Injection of waste materials into deep subsurface formations is becoming an increasingly popular method of waste disposal. Attendant to this growing practice is an increasing possibility of accidental damage to the subsurface and surface environments. An effective method of monitoring the movement and distribution of these injected waste materials is needed.

In most cases, the acoustical properties of the receiving formation material (i.e., its density and velocity of propagation of compressional sound waves) will be changed upon contacting the injected waste materials. These changes subsequently will change the reflection coefficient encountered by a vertically traveling sound wave at the receiving formation. This change in acoustical properties suggests the application of modern seismic-reflection and data-processing techniques to this monitoring problem.
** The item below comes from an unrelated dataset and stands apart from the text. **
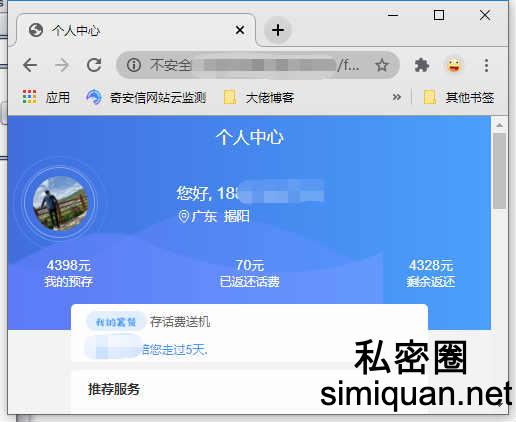Open the site info 不安全 icon
Viewport: 516px width, 422px height.
[134, 65]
The seismic-reflection technique involves introduction of acoustical energy into the earth from the surface, and recording of signals at or near the surface. The signals are indicative of the travel time and amount of energy reflected from each of many closely spaced points along each subsurface formation. The use of the seismic method therefore is proposed on a periodic basis to detect changes of acoustical properties in the receiving formation and surrounding formations to monitor effectively the movement and position of the waste materials.

The assumed seismic field system for this monitoring system includes the following components: (1) permanent arrays of velocity geophones buried a short depth below the surface of the earth; (2) a multichannel digital recording system of the instantaneous-floating-point, binary-gain type; (3) truck-mounted seismic surface energy sources; and (4) use of a digital seismic data-processing center with special software.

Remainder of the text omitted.